Lines of data:
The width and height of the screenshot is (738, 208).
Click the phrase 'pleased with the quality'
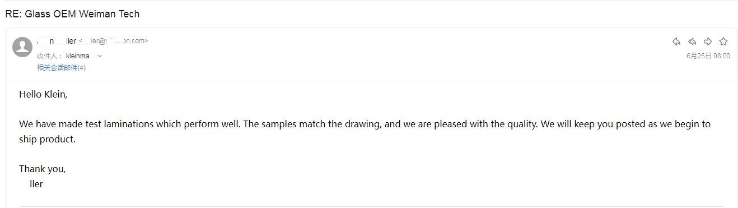point(485,124)
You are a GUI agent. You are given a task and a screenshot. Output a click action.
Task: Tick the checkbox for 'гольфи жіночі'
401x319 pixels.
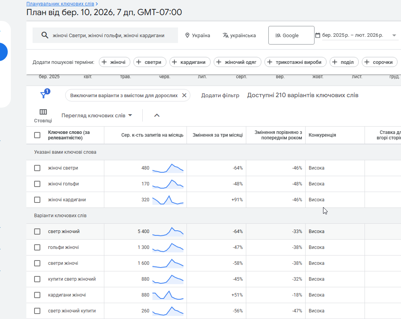37,247
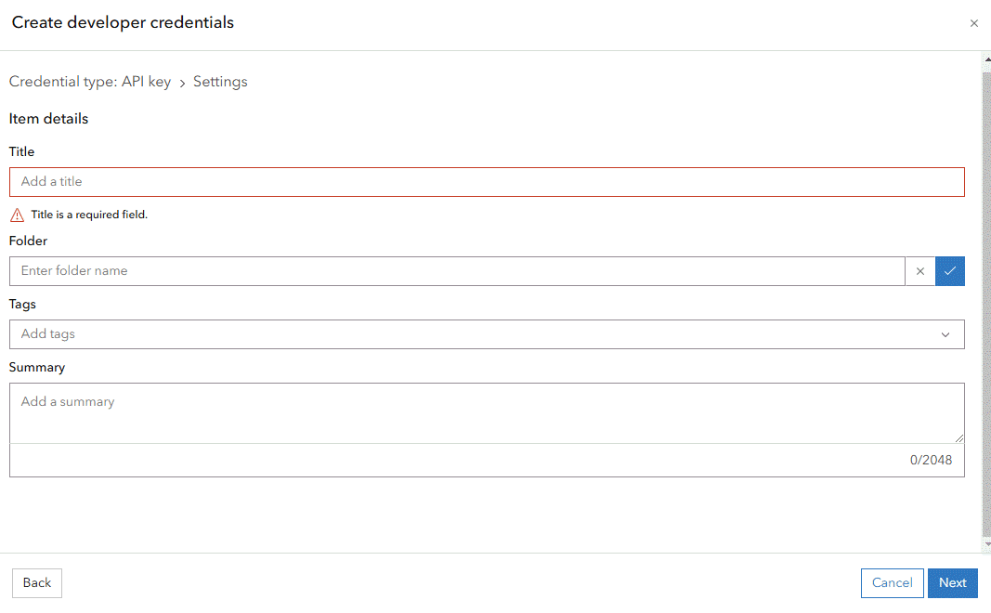
Task: Select the Settings breadcrumb step
Action: 220,82
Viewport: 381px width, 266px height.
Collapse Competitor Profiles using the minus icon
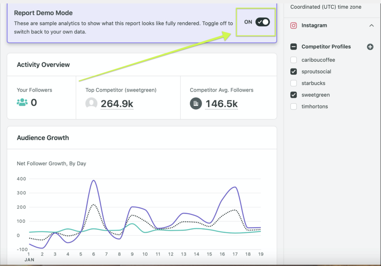point(293,46)
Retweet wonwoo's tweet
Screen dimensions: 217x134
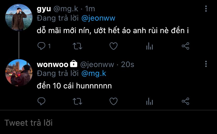pyautogui.click(x=77, y=101)
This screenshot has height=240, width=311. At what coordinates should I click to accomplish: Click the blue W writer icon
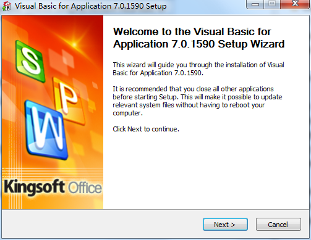tap(46, 130)
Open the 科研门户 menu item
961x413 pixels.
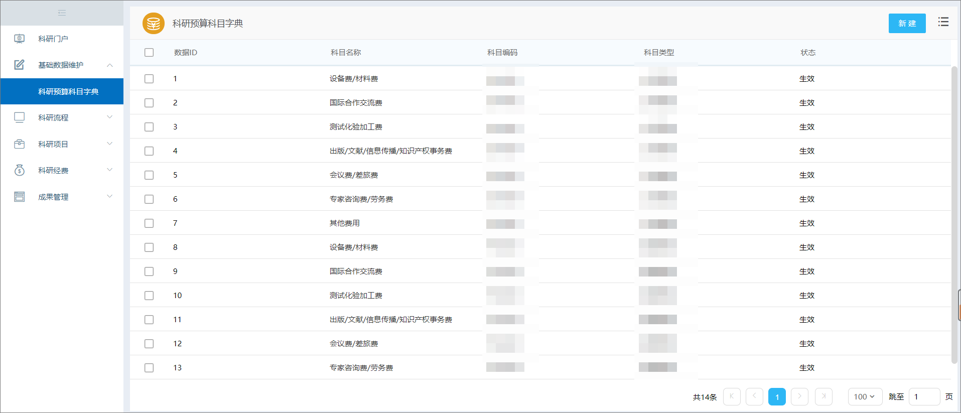click(x=53, y=39)
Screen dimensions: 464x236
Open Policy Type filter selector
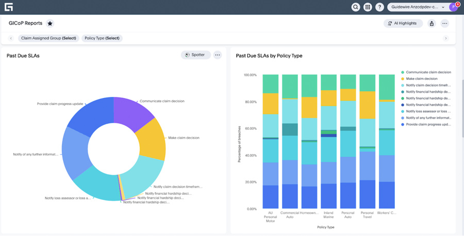[x=102, y=38]
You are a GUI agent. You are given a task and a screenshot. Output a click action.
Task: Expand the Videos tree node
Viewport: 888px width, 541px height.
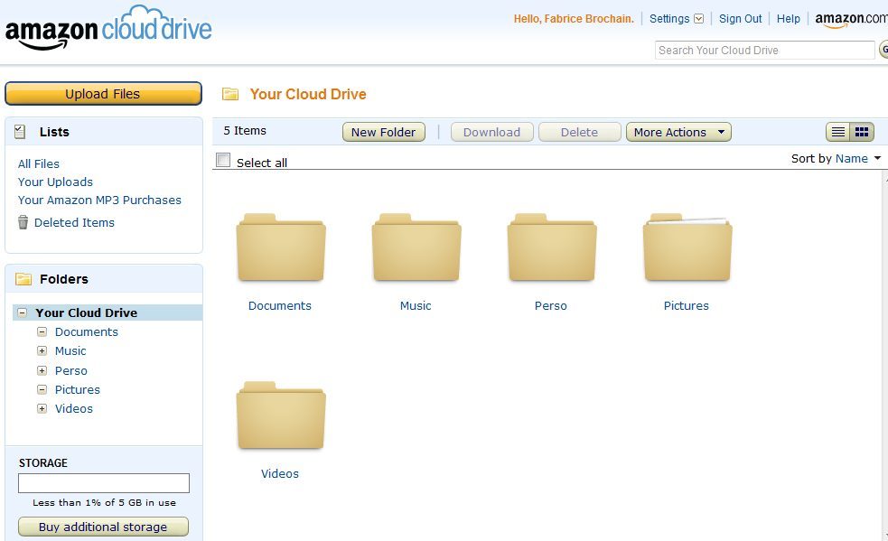42,409
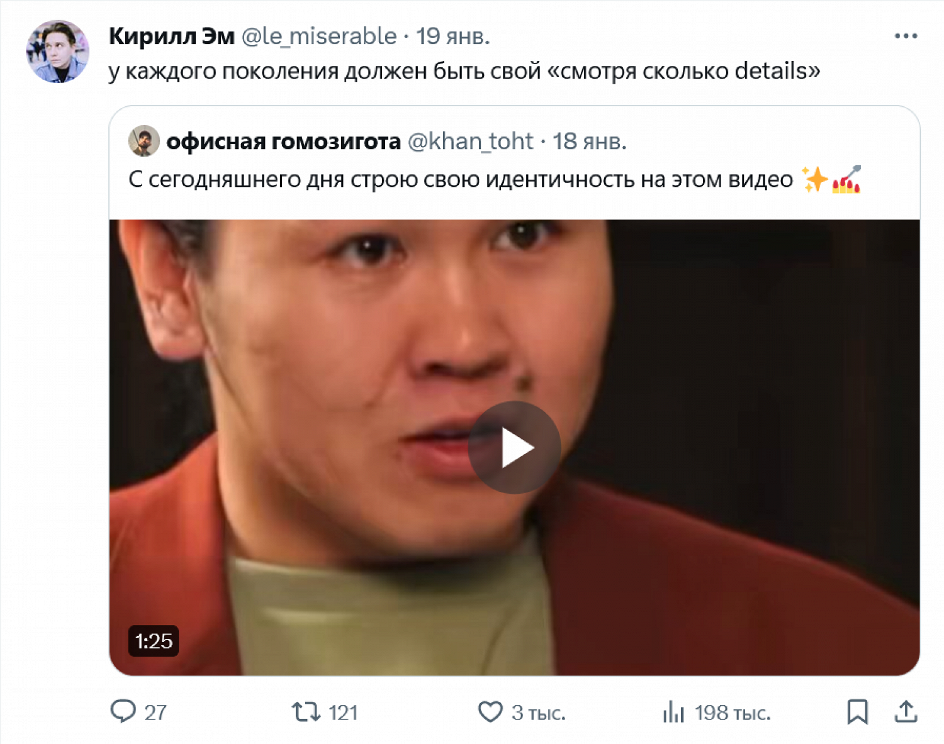The width and height of the screenshot is (944, 744).
Task: Open the post date 19 янв.
Action: 452,36
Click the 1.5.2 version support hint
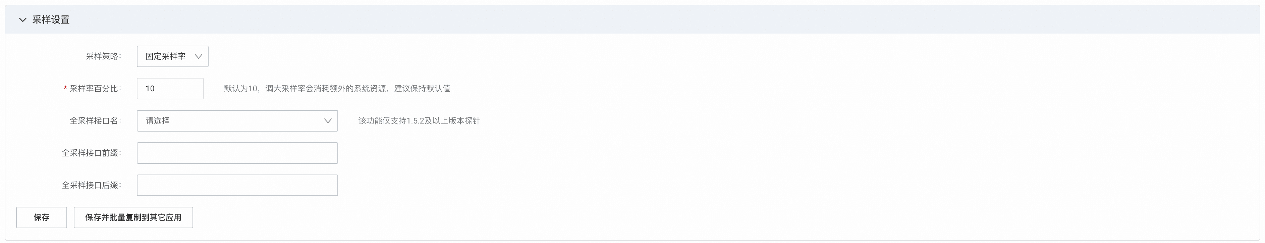Screen dimensions: 1265x243 [419, 121]
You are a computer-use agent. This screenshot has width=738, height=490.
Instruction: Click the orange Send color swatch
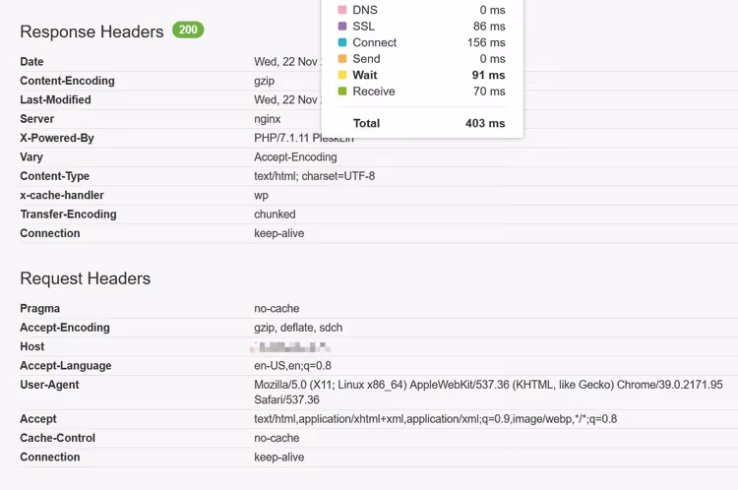click(x=342, y=58)
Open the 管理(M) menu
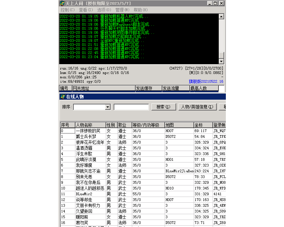Viewport: 284px width, 227px height. 122,10
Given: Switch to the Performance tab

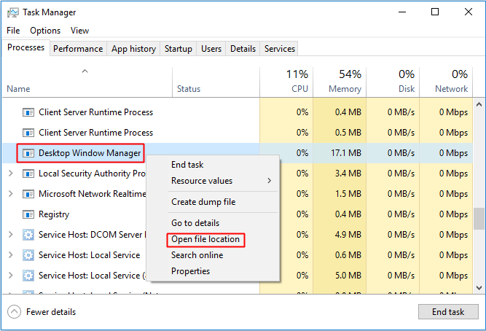Looking at the screenshot, I should [78, 49].
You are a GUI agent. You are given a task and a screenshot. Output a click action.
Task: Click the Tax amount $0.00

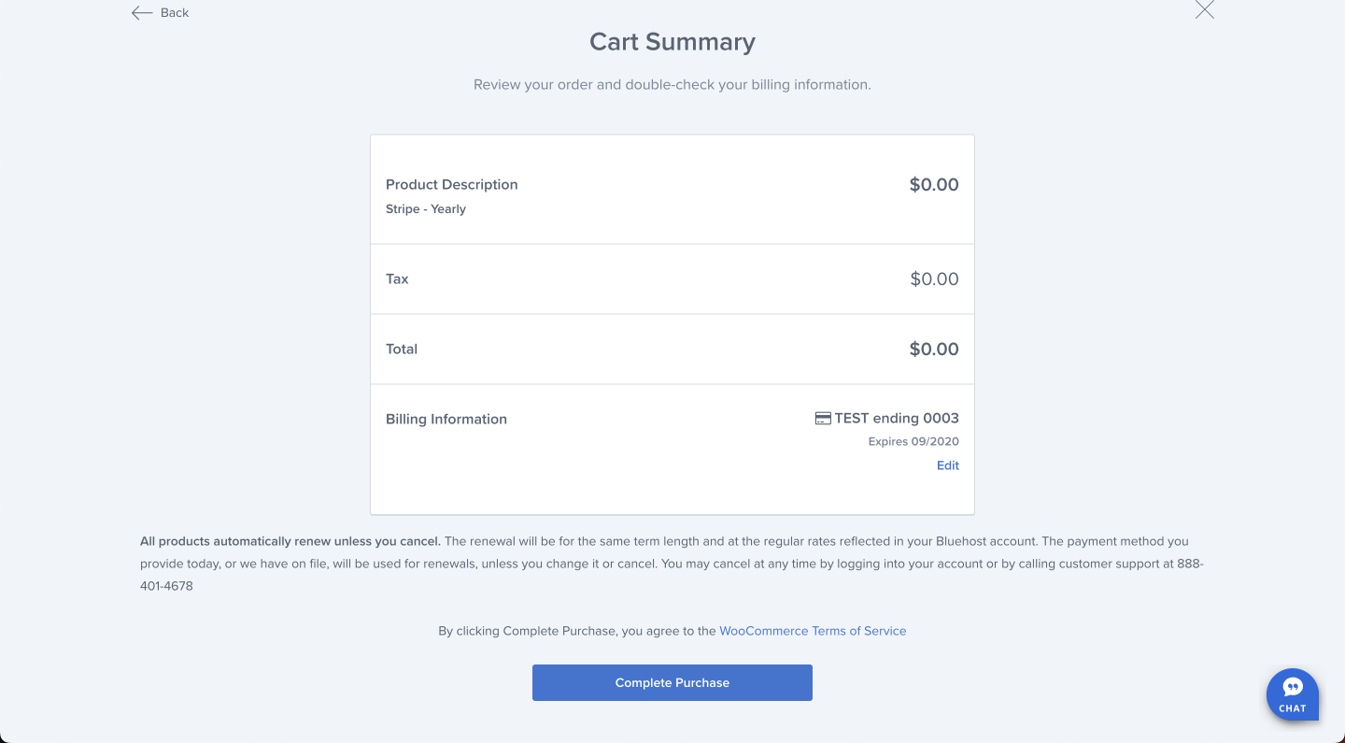[x=934, y=279]
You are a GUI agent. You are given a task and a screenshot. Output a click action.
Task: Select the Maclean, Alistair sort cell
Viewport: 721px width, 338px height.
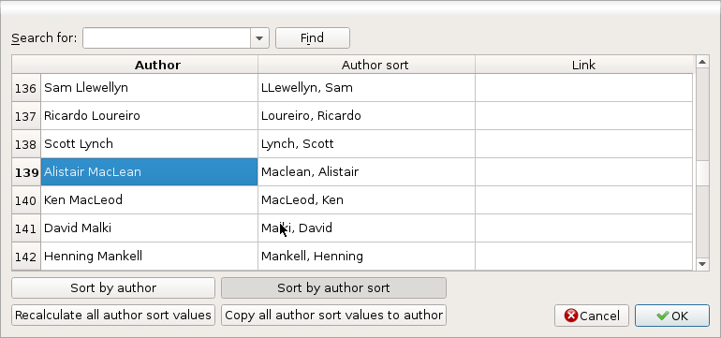click(366, 172)

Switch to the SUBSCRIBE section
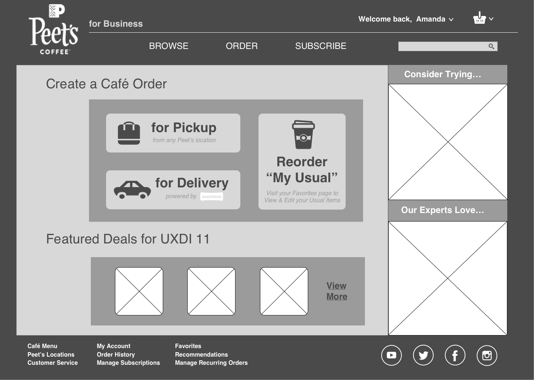(320, 46)
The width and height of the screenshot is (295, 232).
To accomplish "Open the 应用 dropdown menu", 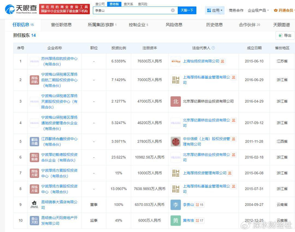I will click(215, 10).
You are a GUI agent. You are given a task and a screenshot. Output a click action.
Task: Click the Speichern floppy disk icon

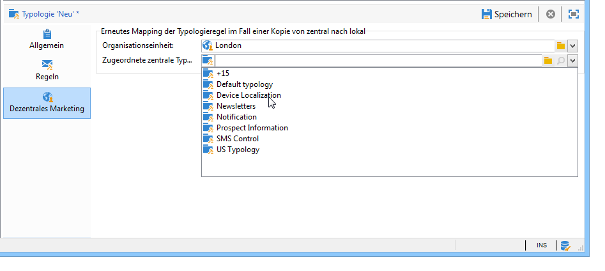[x=487, y=14]
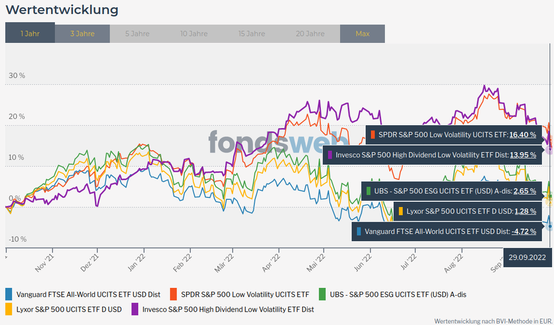Click the orange-red SPDR legend swatch
This screenshot has width=554, height=325.
click(173, 294)
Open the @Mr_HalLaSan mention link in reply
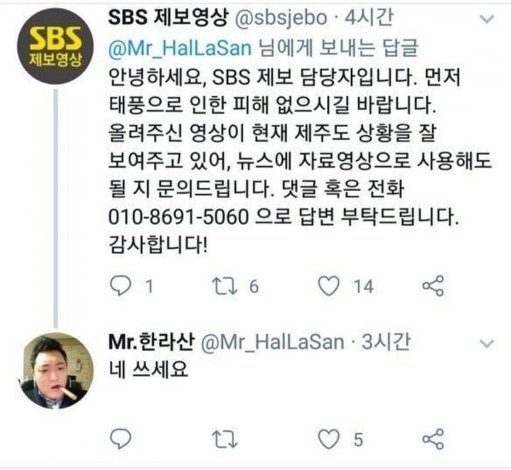This screenshot has height=470, width=511. point(180,48)
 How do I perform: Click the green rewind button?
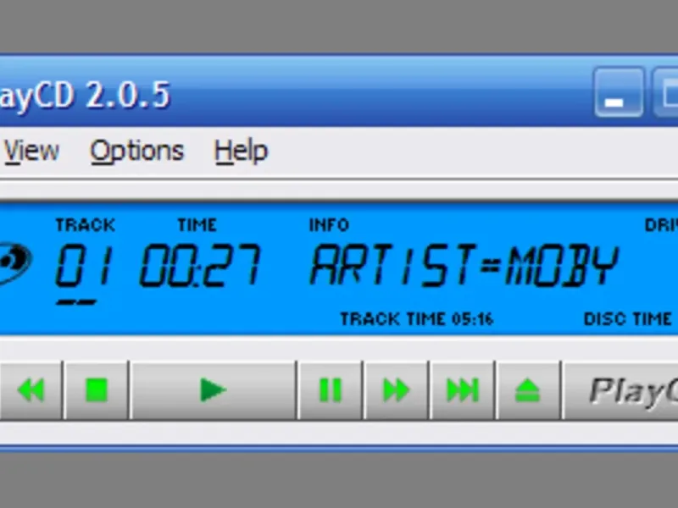(x=31, y=390)
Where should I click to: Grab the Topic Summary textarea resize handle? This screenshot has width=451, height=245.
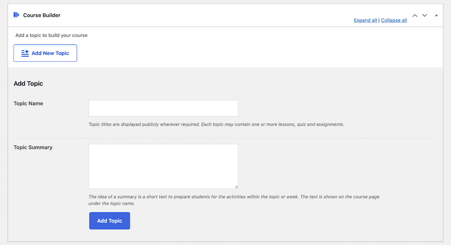click(x=236, y=186)
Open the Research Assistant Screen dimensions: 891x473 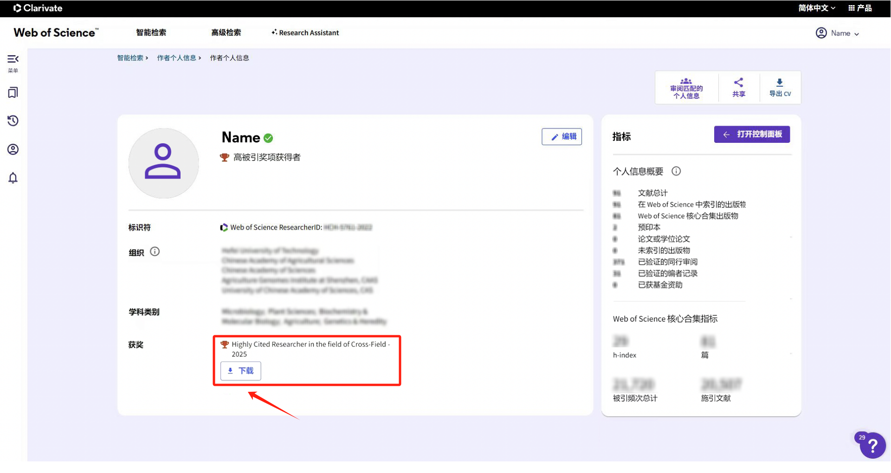pos(305,32)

▶ _WHAT YOU HAVE TO DO_:
Give the entries as a JSON list of strings, one string per line, beginning with the first line and continuing through the line that contains "point(293,46)". Leave out blank lines and the pictures.

▶ _OUTPUT OF THE EXERCISE_:
[
  "The width and height of the screenshot is (738, 208).",
  "Click the phrase 'pleased with the quality'",
  "point(485,124)",
  "You are a GUI agent. You are given a task and a screenshot. Output a click action.",
  "Task: Tick the checkbox for 'гольфи жіночі'",
  "401x319 pixels.",
  "37,247",
  "Task: Select the Settings breadcrumb step",
  "Action: 220,82",
  "Viewport: 381px width, 266px height.",
  "Collapse Competitor Profiles using the minus icon",
  "point(293,46)"
]